Made in Dagenham

« Angleterre, 1968. Rita est ouvrière à l’usine Ford de Dagenham. Avec ses collègues, elle coud les revêtements des sièges de voitures. Une ambiance décontractée règne dans l’atelier jusqu’au jour où les femmes se rendent compte que les hommes qui travaillent à la chaîne gagnent mieux leur vie, simplement parce qu’ils sont des hommes… Avec le soutien d’un délégué syndical et au grand étonnement et désespoir de la direction (masculine), elle se révèle être une négociatrice bien déterminé… »
 
Encore un film abordant un pan de l’Histoire. Vu son doux slogan (« pouvoir aux femmes »), nous nous devons d’aller voir ce que ça peut bien donner comme résultat, non?
 
Mes idées sont un peu confuses à cette heure légèrement tôtive de ce mardi matin et il faut le dire, les nuits de plus en plus courtes et l’anglais huit heures par jour ont des effets plus que nocifs sur mon cerveau mais soit! Nous ne sommes pas ici pour parler de ma petite personne mais bien d’un sujet plus général, historique et, logiquement,  révolutionnaire: l’égalité salariale des femmes.
I have to admit: I didn’t know anything about this fight. 1968, Ford, Dagenham, grève ouvrière féminine… Cela ne m’évoquait rien. Ainsi, je ne pourrais juger de la correspondance entre le film et les événements historiques qui l’ont inspiré, même si je le désirais. Mais peu importe puisque, pour une fois, les événements réels ne sont qu’un prétexte à la fiction et non pas des principes à suivre à la lettre. Dieu merci!
Ainsi, bien qu’il ne soit pas le premier film à caractère historique de l’année (et, qui plus est, la liste est déjà bien longue pour ce début 2011), Made in Dagenham reçoit, pour le moment, la gommette, le sugus ou l’étoile dorée (comme il vous agrée) tant convoité par tout ses petits camarades. Car, sans conteste, ce film a une âme qui lui est insufflée à travers la passion, les sentiments, la peur, l’horreur et la mort. Bref, la vie quoi. La vraie. Celle que nous aussi, nous vivons, au quotidien. Pas celle du journal télévisé qui nous annonce 100 000 morts à gauche et 30 000 morts à droite, ne signifiant rien d’autre pour nous qu’un gros tas de corps sans vie, rien de plus, rien de moins. Le Japon est bien loin and my life didn’t change at all.

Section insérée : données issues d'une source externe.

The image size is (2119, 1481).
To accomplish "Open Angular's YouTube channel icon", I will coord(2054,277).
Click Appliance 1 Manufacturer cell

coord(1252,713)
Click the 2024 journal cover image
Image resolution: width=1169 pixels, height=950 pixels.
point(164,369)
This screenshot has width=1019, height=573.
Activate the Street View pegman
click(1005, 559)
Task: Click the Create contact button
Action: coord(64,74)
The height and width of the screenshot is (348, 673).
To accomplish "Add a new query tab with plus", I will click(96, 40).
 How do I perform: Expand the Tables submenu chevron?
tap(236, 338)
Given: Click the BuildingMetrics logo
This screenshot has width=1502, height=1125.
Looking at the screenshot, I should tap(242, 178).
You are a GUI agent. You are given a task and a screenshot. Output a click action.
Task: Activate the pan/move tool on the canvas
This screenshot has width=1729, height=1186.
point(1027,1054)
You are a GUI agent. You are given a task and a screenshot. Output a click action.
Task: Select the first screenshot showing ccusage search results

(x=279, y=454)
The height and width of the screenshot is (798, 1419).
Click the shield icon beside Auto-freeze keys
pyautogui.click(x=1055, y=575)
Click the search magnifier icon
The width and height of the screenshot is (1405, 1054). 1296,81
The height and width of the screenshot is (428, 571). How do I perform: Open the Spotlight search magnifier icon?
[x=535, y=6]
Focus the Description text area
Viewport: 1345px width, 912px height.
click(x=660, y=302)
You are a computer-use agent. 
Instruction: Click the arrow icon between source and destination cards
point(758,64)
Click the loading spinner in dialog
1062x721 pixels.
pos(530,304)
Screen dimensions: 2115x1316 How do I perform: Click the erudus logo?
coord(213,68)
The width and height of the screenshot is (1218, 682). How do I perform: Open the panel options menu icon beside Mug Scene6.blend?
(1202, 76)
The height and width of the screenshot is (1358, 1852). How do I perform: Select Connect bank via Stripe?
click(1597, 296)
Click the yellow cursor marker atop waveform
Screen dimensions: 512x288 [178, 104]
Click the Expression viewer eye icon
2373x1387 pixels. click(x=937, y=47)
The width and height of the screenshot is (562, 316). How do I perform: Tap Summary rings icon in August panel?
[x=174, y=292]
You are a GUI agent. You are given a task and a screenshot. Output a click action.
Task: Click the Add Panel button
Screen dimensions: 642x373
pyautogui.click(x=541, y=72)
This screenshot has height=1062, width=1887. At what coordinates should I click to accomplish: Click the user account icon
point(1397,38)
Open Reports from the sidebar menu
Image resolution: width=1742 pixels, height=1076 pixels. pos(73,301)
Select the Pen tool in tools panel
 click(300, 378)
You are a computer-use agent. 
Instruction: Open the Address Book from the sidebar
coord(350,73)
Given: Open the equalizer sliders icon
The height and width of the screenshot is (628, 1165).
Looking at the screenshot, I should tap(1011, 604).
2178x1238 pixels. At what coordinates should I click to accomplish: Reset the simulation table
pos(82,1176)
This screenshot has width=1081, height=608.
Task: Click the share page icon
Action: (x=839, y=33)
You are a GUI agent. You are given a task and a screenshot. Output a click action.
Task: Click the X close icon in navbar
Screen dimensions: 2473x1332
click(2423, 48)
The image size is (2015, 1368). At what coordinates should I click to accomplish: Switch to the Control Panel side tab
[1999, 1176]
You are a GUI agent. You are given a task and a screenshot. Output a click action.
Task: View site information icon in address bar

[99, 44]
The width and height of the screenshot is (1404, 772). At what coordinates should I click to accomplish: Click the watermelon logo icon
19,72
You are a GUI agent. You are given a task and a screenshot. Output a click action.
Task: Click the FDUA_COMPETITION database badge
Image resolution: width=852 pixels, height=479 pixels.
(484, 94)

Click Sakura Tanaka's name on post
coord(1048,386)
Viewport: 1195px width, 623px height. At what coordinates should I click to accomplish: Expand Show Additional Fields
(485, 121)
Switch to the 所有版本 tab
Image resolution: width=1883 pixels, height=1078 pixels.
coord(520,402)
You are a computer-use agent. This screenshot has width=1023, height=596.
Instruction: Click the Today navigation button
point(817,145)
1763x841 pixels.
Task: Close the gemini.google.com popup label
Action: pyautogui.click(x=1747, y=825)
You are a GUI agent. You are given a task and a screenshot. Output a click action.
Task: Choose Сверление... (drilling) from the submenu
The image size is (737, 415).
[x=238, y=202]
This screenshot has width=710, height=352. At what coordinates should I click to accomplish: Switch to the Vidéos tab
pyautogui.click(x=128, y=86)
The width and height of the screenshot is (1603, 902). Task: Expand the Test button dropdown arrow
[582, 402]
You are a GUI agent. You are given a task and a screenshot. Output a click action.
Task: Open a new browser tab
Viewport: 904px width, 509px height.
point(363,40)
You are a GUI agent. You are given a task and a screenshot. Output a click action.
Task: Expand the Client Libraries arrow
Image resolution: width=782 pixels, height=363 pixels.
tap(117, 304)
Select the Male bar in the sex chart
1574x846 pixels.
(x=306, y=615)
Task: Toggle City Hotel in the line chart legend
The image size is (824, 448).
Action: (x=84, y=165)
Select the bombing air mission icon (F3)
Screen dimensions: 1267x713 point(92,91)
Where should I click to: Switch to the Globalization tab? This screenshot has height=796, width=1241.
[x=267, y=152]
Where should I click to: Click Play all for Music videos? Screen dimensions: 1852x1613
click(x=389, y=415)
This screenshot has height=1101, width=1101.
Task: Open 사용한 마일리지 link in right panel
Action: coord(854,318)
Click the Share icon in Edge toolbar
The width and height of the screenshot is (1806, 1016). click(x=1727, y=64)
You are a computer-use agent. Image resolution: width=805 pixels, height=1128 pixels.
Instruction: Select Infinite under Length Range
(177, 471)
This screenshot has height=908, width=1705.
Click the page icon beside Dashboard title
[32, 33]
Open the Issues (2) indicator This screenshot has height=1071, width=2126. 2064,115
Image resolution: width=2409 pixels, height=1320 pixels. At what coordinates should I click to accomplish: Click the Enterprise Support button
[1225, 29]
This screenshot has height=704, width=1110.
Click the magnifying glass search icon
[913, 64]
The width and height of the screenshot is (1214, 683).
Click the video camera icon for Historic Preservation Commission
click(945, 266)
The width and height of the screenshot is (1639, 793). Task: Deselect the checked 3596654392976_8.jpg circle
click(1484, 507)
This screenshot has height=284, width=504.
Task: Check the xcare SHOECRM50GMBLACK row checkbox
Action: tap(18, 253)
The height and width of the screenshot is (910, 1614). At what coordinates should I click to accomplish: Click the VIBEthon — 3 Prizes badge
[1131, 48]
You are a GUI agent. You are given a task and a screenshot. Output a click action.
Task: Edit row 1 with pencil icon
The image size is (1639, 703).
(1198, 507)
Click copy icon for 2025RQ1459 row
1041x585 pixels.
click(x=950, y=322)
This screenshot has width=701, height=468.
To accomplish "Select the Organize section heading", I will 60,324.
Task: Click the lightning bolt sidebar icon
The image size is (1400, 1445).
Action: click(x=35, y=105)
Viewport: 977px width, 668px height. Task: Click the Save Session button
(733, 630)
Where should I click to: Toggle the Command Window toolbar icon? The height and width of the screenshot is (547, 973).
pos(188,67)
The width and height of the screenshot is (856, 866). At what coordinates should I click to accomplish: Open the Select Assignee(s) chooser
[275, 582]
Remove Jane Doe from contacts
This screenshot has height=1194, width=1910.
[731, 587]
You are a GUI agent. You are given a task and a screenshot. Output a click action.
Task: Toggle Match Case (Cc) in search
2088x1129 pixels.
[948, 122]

Enfin, des rôles féminins bouleversants, piquants, renversants… mais aussi déterminés que déterminants effacent sans peine les éventuels faux-pas. Remercions ainsi Sally Hawkins et ses mimiques, Miranda Richardson et son regard aussi franc que son parler mais aussi Rosamund Pike dont la douceur s’allie merveilleusement bien avec sa beauté à couper le souffle et Andrea Riseborough, jolie fille aux cheveux et jambes interminables, dont le  personnage frais et pour le moins dévergondé, garde rarement sa langue dans sa poche. And we like it!